* Data to use
--*--
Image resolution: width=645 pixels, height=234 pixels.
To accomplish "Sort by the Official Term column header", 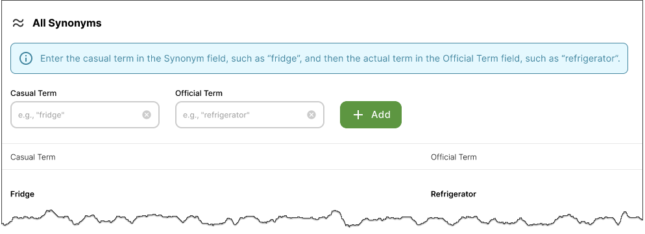I will point(454,157).
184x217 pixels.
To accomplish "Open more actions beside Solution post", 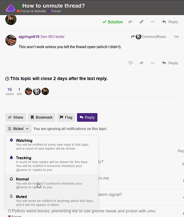I will (x=153, y=22).
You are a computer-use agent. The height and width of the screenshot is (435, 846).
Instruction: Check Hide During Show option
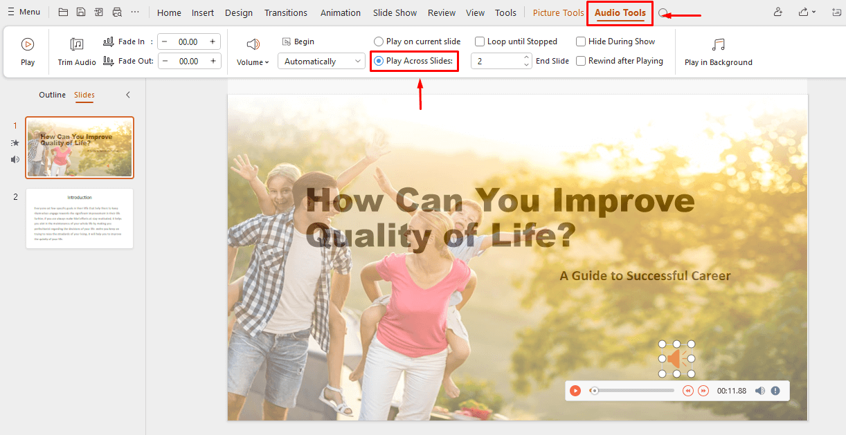pos(581,41)
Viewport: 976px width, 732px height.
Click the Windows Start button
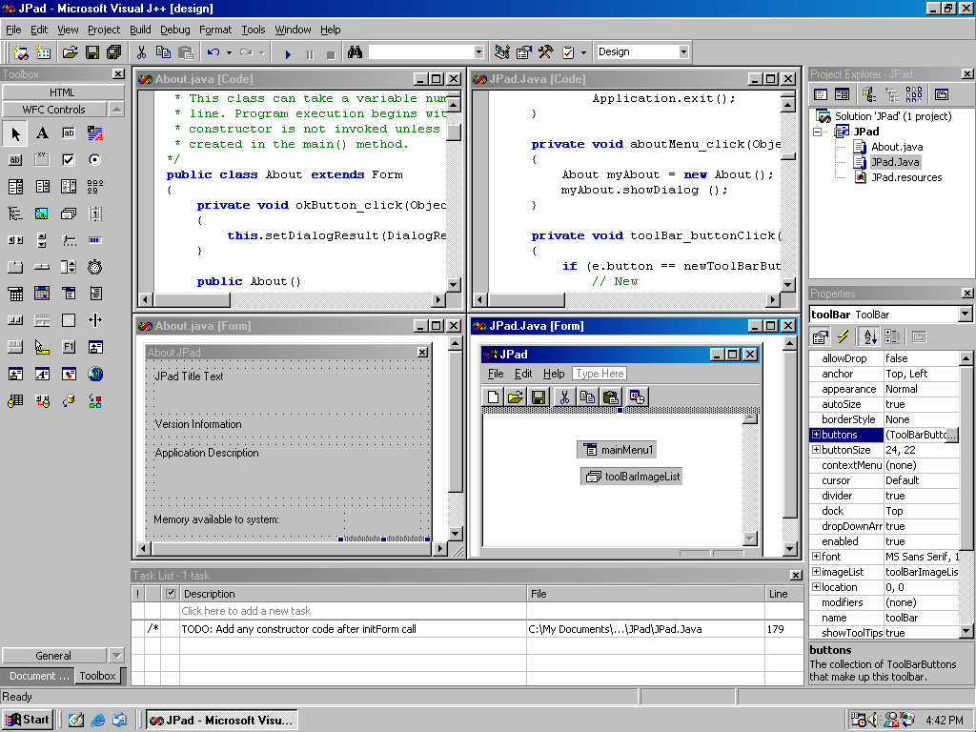pyautogui.click(x=28, y=720)
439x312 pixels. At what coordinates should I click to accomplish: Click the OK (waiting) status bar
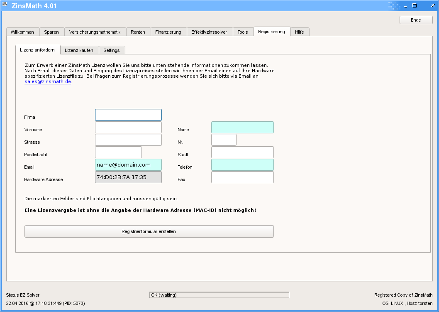[x=219, y=295]
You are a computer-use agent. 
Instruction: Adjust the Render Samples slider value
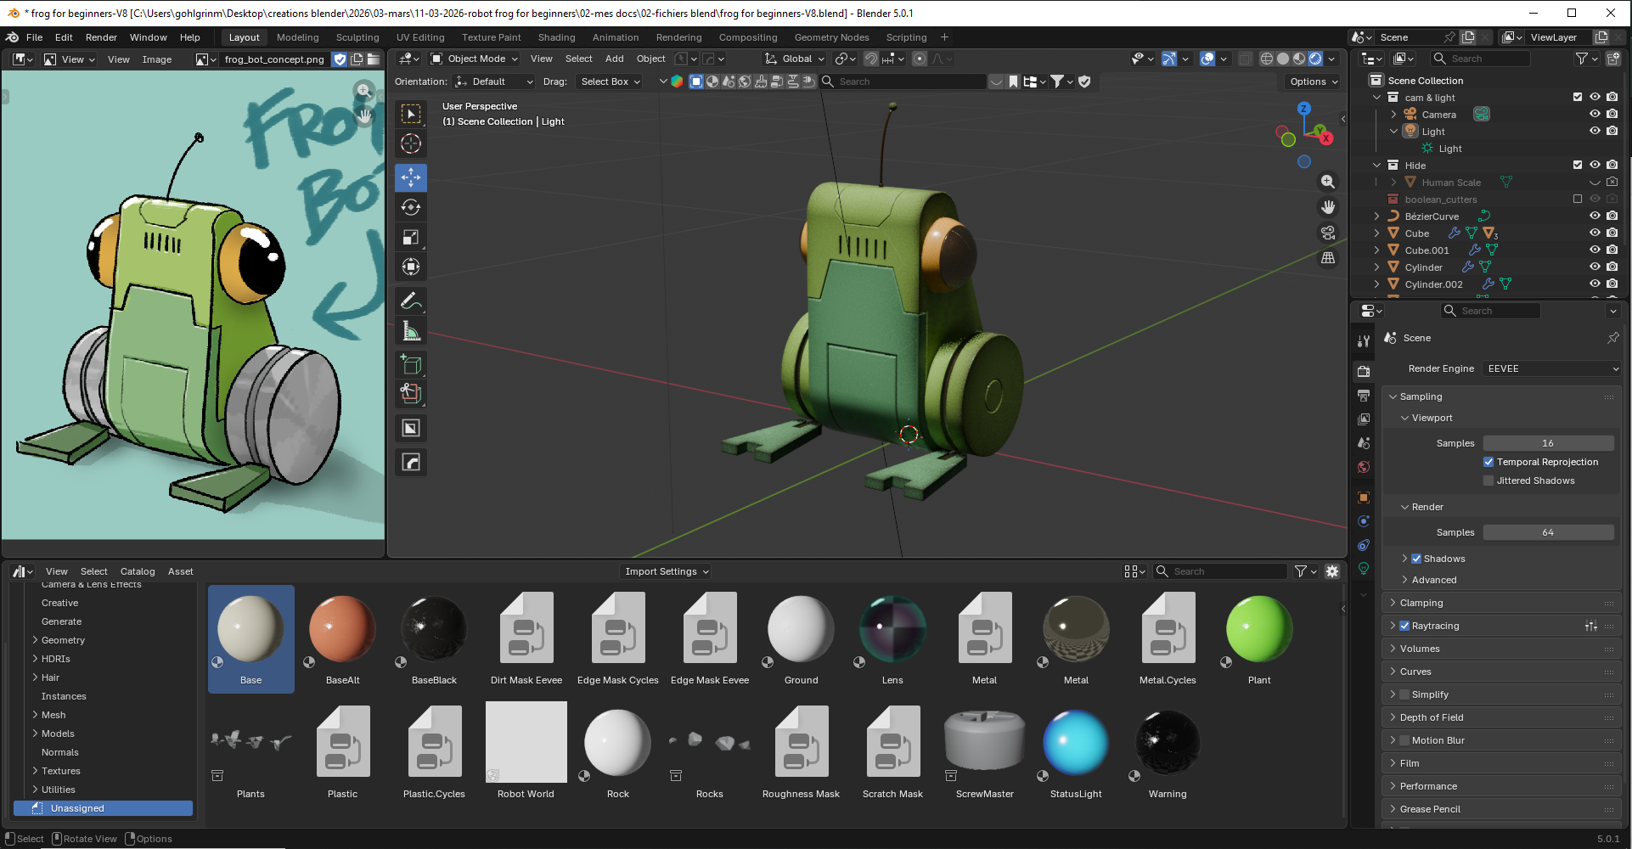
--*--
* Task prompt
Skip all pictures. Write out only the lines from the one containing "Click the Windows Start button" to the end of the listing above, inclusive, exactly as given.

* Answer for the task
Click the Windows Start button
pyautogui.click(x=28, y=720)
439x312 pixels. At what coordinates should I click to accomplish: Click the OK (waiting) status bar
[x=219, y=295]
You are a computer-use agent. 
Instruction: Adjust the Render Samples slider value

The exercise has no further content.